### Data extracts
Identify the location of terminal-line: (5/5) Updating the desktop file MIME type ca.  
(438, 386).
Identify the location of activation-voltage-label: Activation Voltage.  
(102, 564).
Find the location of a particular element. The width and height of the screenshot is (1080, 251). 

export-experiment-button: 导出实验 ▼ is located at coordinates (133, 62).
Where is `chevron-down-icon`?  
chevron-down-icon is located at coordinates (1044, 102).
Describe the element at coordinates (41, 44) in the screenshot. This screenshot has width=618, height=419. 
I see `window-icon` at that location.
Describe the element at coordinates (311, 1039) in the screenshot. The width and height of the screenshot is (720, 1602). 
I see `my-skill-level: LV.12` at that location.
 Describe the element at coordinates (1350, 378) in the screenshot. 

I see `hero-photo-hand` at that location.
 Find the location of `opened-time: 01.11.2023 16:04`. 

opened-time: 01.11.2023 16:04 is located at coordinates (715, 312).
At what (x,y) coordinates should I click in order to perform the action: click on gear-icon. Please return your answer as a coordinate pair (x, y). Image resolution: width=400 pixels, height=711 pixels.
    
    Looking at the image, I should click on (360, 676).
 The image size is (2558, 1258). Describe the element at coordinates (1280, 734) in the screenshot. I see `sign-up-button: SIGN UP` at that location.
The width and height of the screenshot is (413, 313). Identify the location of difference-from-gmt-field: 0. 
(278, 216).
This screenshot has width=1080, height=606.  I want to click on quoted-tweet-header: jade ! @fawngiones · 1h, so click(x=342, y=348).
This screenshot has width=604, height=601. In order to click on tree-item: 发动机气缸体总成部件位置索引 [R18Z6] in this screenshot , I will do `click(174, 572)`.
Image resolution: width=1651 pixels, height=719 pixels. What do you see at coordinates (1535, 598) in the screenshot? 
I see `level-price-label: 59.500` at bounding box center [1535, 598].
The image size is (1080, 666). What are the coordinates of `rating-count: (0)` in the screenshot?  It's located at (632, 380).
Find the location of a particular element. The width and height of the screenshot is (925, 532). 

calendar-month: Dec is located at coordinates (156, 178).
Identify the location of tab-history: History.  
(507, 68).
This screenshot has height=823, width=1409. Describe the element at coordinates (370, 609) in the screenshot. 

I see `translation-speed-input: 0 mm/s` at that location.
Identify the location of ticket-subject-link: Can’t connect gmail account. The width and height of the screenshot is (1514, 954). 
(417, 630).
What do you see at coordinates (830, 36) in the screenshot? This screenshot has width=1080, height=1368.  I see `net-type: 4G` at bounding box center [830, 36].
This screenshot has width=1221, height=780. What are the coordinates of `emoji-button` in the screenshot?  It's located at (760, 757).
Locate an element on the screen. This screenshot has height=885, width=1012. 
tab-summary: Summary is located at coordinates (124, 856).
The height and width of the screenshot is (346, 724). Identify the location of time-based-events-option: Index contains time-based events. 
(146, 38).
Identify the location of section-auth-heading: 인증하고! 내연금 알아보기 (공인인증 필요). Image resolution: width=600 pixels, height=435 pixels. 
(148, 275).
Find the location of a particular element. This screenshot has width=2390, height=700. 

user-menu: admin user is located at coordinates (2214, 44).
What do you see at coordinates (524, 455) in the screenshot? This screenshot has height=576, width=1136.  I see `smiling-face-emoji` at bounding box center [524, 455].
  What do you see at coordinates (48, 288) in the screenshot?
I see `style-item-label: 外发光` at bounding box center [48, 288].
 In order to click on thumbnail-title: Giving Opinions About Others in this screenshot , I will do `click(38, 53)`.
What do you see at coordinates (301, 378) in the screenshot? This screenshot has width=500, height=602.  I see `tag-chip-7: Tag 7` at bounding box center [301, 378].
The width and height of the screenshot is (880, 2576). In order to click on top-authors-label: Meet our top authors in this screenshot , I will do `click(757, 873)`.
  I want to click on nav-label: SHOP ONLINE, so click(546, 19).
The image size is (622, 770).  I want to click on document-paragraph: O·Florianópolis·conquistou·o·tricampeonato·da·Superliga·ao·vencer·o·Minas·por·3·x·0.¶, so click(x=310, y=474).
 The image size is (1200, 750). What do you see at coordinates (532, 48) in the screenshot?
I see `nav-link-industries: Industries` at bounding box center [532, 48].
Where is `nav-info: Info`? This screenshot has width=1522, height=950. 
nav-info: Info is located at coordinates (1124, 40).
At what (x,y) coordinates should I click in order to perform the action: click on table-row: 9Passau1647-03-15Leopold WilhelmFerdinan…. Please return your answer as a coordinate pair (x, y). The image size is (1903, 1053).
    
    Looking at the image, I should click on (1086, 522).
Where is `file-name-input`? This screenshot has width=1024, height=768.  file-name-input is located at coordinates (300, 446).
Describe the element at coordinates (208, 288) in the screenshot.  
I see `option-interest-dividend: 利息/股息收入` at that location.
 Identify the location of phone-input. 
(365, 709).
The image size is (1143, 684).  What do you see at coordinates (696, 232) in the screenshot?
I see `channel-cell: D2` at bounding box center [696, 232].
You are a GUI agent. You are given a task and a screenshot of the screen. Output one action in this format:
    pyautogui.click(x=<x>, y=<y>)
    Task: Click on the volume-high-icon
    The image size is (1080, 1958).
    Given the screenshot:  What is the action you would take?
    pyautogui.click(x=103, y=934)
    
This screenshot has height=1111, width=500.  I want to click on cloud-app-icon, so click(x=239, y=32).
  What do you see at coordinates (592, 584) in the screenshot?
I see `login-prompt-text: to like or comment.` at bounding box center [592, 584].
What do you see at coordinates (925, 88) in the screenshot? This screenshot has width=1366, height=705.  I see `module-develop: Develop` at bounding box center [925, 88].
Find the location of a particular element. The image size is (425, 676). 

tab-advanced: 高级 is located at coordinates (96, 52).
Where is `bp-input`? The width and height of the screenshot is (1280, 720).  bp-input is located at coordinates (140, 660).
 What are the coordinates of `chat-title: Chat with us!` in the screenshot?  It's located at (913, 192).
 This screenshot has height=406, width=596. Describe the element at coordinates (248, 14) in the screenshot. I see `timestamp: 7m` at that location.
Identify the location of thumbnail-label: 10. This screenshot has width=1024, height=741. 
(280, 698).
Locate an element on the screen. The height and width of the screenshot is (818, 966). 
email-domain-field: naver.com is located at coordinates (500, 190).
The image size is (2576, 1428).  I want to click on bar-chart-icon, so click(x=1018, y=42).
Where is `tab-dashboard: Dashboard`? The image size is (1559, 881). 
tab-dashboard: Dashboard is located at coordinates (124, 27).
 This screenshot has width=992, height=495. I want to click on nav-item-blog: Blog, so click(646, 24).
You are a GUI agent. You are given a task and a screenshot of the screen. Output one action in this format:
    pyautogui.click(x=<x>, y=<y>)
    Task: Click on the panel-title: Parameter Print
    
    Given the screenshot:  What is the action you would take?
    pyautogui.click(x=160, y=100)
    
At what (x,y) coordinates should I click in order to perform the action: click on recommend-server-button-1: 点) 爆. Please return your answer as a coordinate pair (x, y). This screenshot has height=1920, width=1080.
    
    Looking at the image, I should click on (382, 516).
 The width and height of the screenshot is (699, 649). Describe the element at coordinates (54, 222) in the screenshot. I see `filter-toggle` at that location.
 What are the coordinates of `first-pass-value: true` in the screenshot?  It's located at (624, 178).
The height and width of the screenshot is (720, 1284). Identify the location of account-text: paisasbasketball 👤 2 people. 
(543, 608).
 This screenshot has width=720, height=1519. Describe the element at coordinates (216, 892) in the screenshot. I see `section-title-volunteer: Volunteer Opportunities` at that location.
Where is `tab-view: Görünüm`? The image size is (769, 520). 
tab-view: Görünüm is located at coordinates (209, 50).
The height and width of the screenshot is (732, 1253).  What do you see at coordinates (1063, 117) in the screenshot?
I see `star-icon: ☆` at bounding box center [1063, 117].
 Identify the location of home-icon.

### Your objective
Rewrite the entries starting with the line with "Describe the element at coordinates (1350, 378)" and going on through the line with "opened-time: 01.11.2023 16:04 is", swapping "screenshot" for "image" and leaving everything else unchanged.

### Problem solution
 Describe the element at coordinates (1350, 378) in the image. 

I see `hero-photo-hand` at that location.
 Find the location of `opened-time: 01.11.2023 16:04`. 

opened-time: 01.11.2023 16:04 is located at coordinates (715, 312).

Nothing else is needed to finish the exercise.